Mr Jacob will continue pastoring the youth and 5pm congregation at St John’s, as well as helping the whole church reach the local community with the gospel.
The Rev Brian Barker from Grove Church in Hurstville Grove agreed that “ministry is absolutely an act of partnership… There’s no such thing as a lone-wolf Christian or minister, so I’m incredibly thankful for the partnership and support I’ve been blessed with in my family – especially in my wife Michelle – and with our church”.
It was this realisation that led Mr Barker to step up to be ordained. “I’m not just one guy on my own serving Jesus,” he said. “I’m taking my place among the multitude who have gone before and who will come after me. This is also an opportunity to be set apart for a lifetime of serving God, and to declare that I want to stand with many others for the truth of the gospel as revealed in God’s word.”
New canon of the Cathedral
On the same day as the deacons made their promises, the international director of the Church Missionary Society Australia, the Rev Peter Sholl, was made an honorary canon of the Cathedral. Canon Sholl spent 14 years as a missionary in Mexico, where he served as the international director of MOCLAM (Moore College in Latin America), overseeing the provision of Moore College’s distance education program throughout the Spanish-speaking world.

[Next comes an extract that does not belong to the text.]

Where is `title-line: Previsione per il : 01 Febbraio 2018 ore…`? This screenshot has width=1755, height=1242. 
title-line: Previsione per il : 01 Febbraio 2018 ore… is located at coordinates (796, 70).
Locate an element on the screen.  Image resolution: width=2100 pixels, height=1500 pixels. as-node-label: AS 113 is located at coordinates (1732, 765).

The Dean of the Cathedral, Sandy Grant, said the appointment of an honorary canon was “an expression of the affection and esteem by which the recipient is held by his peers and the diocesan family, and is conferred to affirm the holder as a respected representative of the Diocese in the wider national and global communion”.
Said Canon Sholl: “It’s a great honour to be made an honorary canon of the Cathedral, and I look forward to the opportunities it gives me as I travel around the world with CMS Australia”.